Use of banned calcium carbide continues to ripen fruits

Despite a ban by the state Horticulture Department, the use of harmful chemicals like calcium carbide by vendors to ripen fruits continues unabated.
Whether it is the wholesale market at Narwal mandi or small vendors selling different fruits on roadsides, there has been no let up in the malpractices in ripening fruits.
Pertinently, calcium carbide is a known carcinogen, a cancer-producing chemical which is known to have harmful effects on the liver and other parts of the body. It also contains traces of arsenic and phosphorus hydride which produce several acute and chronic health effects. Artificial ripening is banned under the Prevention of Food Adulteration (PFA) Act, 1954 and the Prevention of Food Adulteration Rules, 1955.

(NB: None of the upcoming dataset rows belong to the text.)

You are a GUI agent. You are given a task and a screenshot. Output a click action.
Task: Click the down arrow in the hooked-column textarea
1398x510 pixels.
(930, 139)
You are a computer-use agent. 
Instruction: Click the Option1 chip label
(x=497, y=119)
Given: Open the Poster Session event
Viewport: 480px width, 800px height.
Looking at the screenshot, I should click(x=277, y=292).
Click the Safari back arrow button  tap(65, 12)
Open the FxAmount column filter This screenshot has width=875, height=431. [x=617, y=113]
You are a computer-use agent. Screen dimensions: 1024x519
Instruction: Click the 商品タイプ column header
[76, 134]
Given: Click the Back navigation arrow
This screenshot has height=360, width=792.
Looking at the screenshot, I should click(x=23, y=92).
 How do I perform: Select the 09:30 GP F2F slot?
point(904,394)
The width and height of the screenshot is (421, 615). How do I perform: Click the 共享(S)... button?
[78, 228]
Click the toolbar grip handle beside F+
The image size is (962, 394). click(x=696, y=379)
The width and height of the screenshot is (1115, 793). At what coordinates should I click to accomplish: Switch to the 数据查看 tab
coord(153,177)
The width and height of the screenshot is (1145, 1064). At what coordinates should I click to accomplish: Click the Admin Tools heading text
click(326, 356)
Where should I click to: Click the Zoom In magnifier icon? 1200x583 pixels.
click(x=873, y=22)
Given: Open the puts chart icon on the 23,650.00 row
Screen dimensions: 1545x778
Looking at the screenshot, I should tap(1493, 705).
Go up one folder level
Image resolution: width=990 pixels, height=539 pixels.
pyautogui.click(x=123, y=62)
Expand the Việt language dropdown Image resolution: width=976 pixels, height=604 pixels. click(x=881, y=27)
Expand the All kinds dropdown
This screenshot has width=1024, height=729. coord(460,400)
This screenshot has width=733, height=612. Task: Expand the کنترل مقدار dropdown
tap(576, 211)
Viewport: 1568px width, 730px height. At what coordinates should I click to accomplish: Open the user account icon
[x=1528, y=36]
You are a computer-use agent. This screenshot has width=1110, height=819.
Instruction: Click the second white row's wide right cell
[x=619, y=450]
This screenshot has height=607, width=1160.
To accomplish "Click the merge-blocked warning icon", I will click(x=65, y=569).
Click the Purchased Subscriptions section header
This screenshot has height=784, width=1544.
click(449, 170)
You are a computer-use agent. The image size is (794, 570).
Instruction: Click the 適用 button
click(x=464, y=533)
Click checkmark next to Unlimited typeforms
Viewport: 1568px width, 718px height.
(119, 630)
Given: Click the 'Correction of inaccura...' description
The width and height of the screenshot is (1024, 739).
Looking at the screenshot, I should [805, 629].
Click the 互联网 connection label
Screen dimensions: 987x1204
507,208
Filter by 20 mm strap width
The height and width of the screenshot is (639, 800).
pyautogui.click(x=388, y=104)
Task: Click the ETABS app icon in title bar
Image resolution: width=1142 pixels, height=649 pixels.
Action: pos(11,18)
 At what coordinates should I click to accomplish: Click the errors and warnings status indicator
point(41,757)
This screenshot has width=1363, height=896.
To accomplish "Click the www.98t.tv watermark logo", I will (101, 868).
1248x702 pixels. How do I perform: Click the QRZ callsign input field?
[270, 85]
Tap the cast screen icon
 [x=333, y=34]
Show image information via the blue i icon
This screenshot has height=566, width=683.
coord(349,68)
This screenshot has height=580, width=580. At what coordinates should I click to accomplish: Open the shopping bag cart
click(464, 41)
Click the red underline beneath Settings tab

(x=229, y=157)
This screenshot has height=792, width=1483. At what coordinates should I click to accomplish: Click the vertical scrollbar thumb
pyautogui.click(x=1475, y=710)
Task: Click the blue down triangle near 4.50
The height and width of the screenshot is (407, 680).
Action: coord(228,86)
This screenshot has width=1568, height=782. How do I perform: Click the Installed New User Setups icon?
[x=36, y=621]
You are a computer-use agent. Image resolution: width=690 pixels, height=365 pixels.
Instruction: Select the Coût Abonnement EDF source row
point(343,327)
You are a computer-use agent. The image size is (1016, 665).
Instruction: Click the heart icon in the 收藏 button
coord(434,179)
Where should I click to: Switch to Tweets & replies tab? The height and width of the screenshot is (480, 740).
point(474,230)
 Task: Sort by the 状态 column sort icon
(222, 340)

“Other chemicals like ethephon and oxytocin are also being used in ripening fruits and vegetables for increasing their size but calcium carbide is more commonly used,” Sangram Kumar, a fruit seller from Gandhi Nagar, said.
Girish, a fruit vendor in the Shastri Nagar area, said after the ban, the quantity of chemical use in ripening the fruits was decreased but not completely stopped. “Earlier, we used to put calcium carbide in the packets containing fruits every night and the next morning, we used to sell them but now, we are not using it much. Tomato, too, is being ripened with the help of calcium carbide,” he said.
According to health experts, the ‘fruit chaat’ which is offered on roadsides by vendors to people is not that beneficial for health as the general perception is. Mostly, it includes fruits like papaya, watermelon, chiku, grapes and banana which are ripened with the help of calcium carbide.
Recent findings related to carbide poisoning have reported headache, dizziness, mood disturbances, sleepiness, mental confusion and memory loss. Though eating the fruit will not bring about such an allergic reaction, the method of ripening it can cause such problems. Higher exposure may cause a build-up of fluids in the lungs. Eating artificially ripened mangoes can lead to an upset stomach.